■ UNTERSUCHTER TEXT ■
Und unsere Worte wollen in den Menschen, zu denen wir sprechen, das Leben wecken, das in ihnen ist, das aber oft zugedeckt ist durch ihre Ängste und Sorgen. Wir können in ihnen aber nur Leben wecken, wenn wir an sie glauben. Paul Celan, der jüdische Dichter sagt einmal: Es gibt keinen Glauben ohne Sprache und keine Sprache ohne Glauben. In unserem Sprechen wird hörbar, ob wir nicht nur an Gott, sondern auch an den Menschen glauben oder eben nicht glauben.
Der Prolog sagt weiter: „Und das Wort ist Fleisch geworden und hat unter uns gewohnt. Und wir haben seine Herrlichkeit gesehen voll Gnade und Wahrheit.“ Auch in uns will das Wort Gottes Fleisch werden, das heißt: Das Wort, das Gott in uns spricht, will nicht nur in unseren Worten hörbar werden, sondern in unserem Fleisch sichtbar werden, in der Ausstrahlung, die von uns ausgeht. Die Worte, die wir sprechen, dürfen nicht im Widerspruch stehen zu dem, was wir von unserem ganzen Erscheinungsbild her ausstrahlen. Es gibt Menschen, die ständig fromme Worte machen, aber von ihnen geht Kälte, Härte und Unzufriedenheit aus.

■ AUSZUFÜHRENDE AUFGABEN ■
1: Nennen Sie alle Eigenschaften, die laut dem Text über das Wort Gottes von Menschen ausgehen, die ständig fromme Worte machen.
2: Schreiben Sie den Text über das Wort Gottes im Anschluss an seinen letzten Satz weiter.
Die Einträge sind hierfür ohne Belang.

■ Extrahierte Einträge ■

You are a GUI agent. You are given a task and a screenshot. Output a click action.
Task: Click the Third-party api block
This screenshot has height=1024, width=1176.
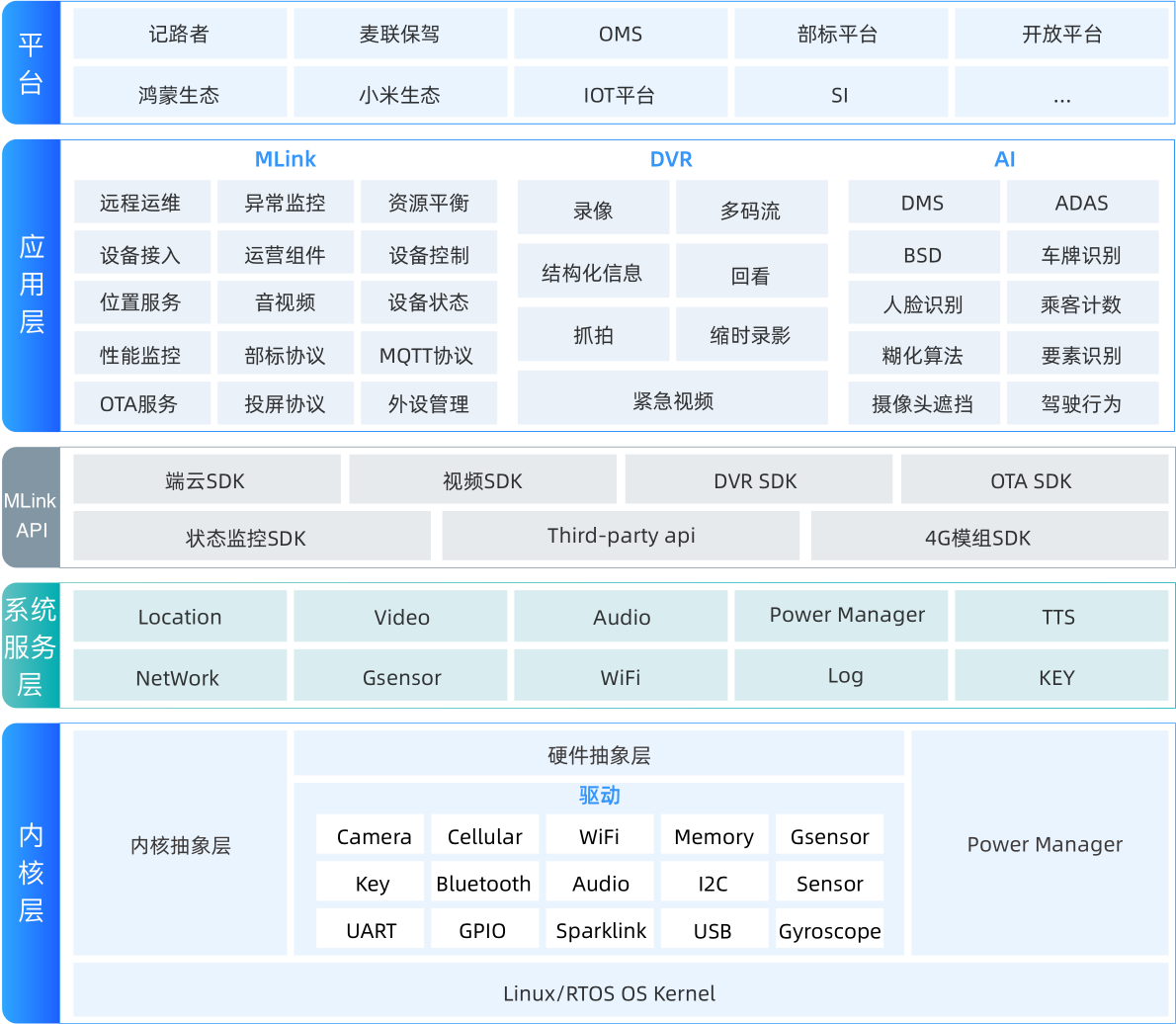coord(621,537)
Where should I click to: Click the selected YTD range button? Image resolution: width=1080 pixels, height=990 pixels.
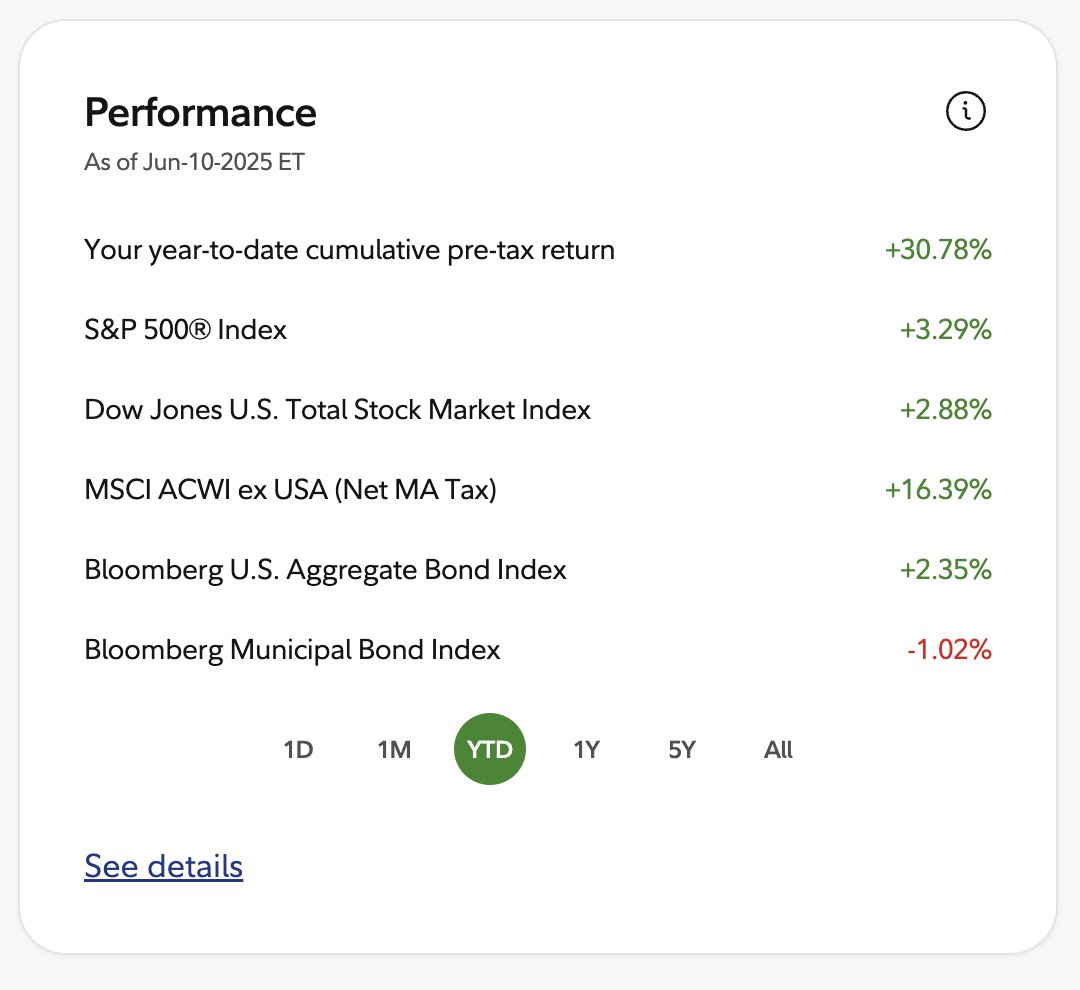click(490, 749)
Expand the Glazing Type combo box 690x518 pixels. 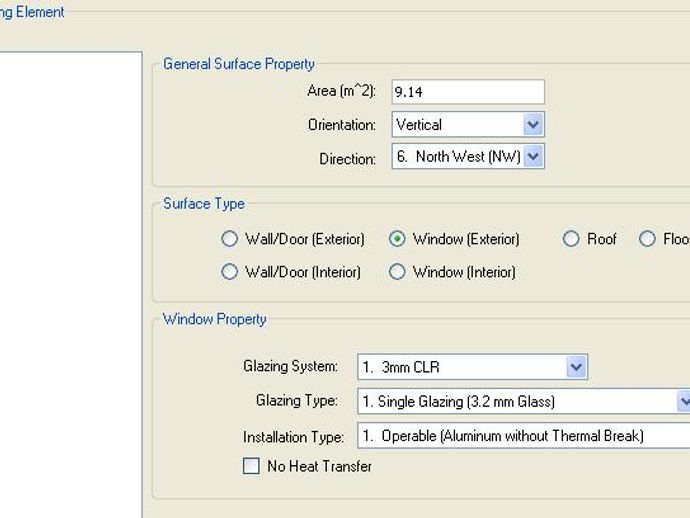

■ ANTWORTEN JE AUFGABE ■
1: Kälte, Härte, Unzufriedenheit

2:
Die Ausstrahlung, die Gott uns zutraut, drückt Johannes in drei Worten aus: Herrlichkeit, Gnade und Wahrheit. Doxa heißt nicht nur Herrlichkeit, sondern auch Schönheit. In uns soll etwas von der Schönheit Gottes aufleuchten. Schönheit gibt es nach Platon nur dort, wo Liebe ist. Nur wenn wir liebevoll mit uns umgehen, strahlen wir Schönheit aus. Und nur wenn wir die Menschen lieben, erkennen wir ihre Schönheit. Hässlich ist nur der, der sich selber hasst. Und andere werden für uns hässlich, wenn wir sie hassen. Das griechische Wort für Gnade ist „charis“. Charis meint Anmut, Zärtlichkeit. Von Jesus ging diese Ausstrahlung von Anmut und Zärtlichkeit aus, wenn er den Menschen begegnete. Wahrheit heißt im Griechischen aletheia. Martin Heidegger übersetzt es mit „Unverborgenheit“. Die Worte, die wir sprechen, sollen den Schleier entfernen, der die Menschen oft vom Wesen ihrer Person trennt, der ihr Selbstbild verdunkelt.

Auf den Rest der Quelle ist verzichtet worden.